Last year, Hannah Brown created this impeccable binding of Shakespeare’s The Tempest. Bound in full leather, Hannah first dyed the fair calf in a mottled effect, which provides the perfect stormy backdrop. The rest of the design is comprised of a variety of colored onlays, silk embroidery and blind, carbon and gold tooling.
The endpapers have a similar mottled effect as the leather cover. Yet Hannah achieved this decoration by placing the paper over textured surface before rolling on gold letterpress ink. The book is housed in an oak box and frosted acrylic lid.
This might be one of the most ambitious designs you’ve created thus far. First, I’d love to know how you kept track of all those little onlays as you were working.
I worked word by word and made sure there was no draft to blow the pieces away once they had been cut out! The key to ease of cutting was to regularly change my scalpel blade. As the words got smaller and smaller they became too tricky to pierce from leather so I embroidered them instead which gave me more control.
Many of your bindings are done in goatskin, but The Tempest is bound in a hand-dyed calfskin. Did you find the calf to be more susceptible to scuffs during the embroidery process?

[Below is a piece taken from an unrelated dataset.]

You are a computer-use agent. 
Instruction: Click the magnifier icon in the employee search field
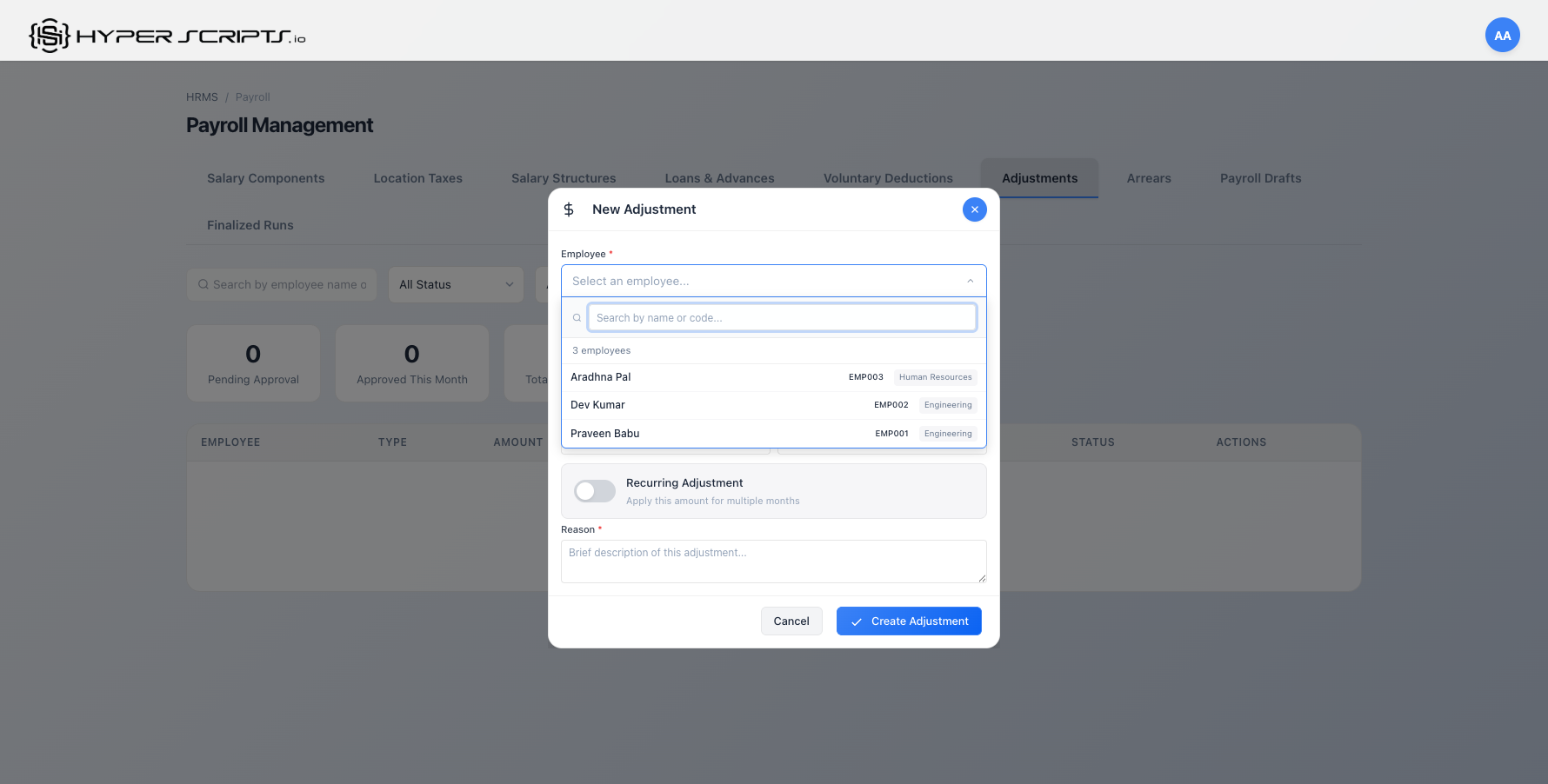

Yes, this was my first time working with calf. I bought this skin as fair calf and it was dyed in a stippled pattern which I thought might help mask any possible scuffs that would occur during the embroidery process. I always make sample boards ahead of working on a binding so I was able to test whether this was going to be an issue ahead of working on the actual covering leather. Fortunately I had no issues with scuffing of the leather and since then have gone on to bind another binding in fair calf with even less margin for error!
I will definitely use more calf in the future as I felt the smooth nature of the surface lent itself well to being embroidered. It was tough to back-pare and work ahead of applying the embroidery but I was very pleased with the end result.